▸ What this task involves
Copy the data from its first line up to and including the line with "The height and width of the screenshot is (861, 1386).", swapping "Print" for "Share" and leaving everything else unchanged.

▸ Record excerpts
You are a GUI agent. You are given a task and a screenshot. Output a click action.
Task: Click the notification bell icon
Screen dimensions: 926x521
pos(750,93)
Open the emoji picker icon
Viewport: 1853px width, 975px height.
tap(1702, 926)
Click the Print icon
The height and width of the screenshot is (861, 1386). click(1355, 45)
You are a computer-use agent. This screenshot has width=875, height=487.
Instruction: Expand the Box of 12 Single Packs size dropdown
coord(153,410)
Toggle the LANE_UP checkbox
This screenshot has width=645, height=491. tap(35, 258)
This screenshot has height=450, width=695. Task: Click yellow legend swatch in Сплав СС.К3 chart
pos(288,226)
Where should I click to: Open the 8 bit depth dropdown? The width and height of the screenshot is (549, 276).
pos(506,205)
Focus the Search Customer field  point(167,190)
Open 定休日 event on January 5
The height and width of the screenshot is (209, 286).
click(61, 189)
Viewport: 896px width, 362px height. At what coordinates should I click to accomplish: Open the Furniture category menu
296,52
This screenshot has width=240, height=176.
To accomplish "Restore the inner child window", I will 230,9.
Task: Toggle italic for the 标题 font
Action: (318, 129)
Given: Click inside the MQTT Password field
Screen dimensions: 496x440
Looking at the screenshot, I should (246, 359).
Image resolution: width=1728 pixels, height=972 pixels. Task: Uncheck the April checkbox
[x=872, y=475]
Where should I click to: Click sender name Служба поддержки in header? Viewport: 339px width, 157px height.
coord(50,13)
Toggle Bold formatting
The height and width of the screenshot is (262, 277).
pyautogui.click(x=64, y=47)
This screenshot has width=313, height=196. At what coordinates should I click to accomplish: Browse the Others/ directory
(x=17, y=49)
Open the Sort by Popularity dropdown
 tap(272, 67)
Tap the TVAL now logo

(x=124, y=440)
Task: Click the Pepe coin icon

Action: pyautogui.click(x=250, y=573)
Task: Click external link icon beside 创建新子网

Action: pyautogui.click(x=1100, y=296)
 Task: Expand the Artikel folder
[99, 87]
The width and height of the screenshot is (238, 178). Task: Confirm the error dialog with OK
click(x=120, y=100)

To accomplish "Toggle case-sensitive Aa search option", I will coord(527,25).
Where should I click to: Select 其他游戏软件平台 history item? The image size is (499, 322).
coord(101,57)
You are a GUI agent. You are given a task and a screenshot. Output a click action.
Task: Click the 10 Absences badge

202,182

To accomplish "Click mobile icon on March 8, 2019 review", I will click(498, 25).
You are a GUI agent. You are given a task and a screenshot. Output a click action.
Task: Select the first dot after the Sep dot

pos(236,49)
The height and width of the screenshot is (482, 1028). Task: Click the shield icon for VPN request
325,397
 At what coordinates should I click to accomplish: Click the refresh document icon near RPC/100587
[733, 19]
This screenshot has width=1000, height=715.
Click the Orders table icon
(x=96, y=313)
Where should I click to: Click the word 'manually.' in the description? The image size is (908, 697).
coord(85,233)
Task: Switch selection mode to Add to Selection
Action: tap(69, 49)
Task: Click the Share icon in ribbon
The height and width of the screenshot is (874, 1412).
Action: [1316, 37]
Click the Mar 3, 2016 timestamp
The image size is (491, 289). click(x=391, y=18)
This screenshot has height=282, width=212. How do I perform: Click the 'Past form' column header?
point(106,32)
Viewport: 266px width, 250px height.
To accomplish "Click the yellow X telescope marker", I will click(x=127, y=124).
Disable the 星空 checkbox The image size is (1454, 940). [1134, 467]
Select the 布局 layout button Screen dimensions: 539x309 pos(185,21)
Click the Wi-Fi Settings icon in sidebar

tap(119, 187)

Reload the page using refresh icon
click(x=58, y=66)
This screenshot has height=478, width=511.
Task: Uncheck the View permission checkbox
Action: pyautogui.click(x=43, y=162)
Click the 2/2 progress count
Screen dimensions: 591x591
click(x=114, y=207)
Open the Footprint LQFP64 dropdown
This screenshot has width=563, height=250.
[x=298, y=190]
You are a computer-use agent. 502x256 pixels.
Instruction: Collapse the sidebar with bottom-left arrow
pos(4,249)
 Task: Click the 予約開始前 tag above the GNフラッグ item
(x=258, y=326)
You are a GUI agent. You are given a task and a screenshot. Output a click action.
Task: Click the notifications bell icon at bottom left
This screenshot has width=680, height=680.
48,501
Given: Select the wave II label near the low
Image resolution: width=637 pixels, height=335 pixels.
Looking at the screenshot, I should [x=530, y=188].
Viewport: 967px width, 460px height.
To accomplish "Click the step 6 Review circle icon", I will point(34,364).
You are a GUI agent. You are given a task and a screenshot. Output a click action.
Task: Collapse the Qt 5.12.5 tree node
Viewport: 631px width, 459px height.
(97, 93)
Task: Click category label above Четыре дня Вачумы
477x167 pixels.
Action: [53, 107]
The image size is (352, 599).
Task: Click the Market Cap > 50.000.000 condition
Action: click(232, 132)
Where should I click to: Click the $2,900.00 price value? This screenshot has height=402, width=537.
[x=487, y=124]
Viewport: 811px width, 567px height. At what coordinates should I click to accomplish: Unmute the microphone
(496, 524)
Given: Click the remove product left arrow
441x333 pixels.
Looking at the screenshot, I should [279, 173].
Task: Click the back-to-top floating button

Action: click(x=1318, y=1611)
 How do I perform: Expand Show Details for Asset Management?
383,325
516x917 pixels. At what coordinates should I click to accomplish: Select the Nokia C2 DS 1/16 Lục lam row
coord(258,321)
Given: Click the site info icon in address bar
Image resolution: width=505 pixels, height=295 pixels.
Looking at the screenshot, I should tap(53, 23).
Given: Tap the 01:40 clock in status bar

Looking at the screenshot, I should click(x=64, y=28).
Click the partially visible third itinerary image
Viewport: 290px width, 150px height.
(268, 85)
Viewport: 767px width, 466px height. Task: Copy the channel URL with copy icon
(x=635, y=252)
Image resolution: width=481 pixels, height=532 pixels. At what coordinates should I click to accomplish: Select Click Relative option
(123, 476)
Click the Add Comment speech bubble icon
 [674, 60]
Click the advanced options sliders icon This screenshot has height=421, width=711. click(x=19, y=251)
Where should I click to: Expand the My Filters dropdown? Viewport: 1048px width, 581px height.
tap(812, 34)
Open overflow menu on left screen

▸ Final answer
You are a GUI agent. You are given a task and a screenshot. Output a click action.
Task: Click the notification bell icon
Screen dimensions: 926x521
pos(750,93)
Open the emoji picker icon
Viewport: 1853px width, 975px height.
tap(1702, 926)
Click the Share icon
The height and width of the screenshot is (861, 1386). click(1355, 45)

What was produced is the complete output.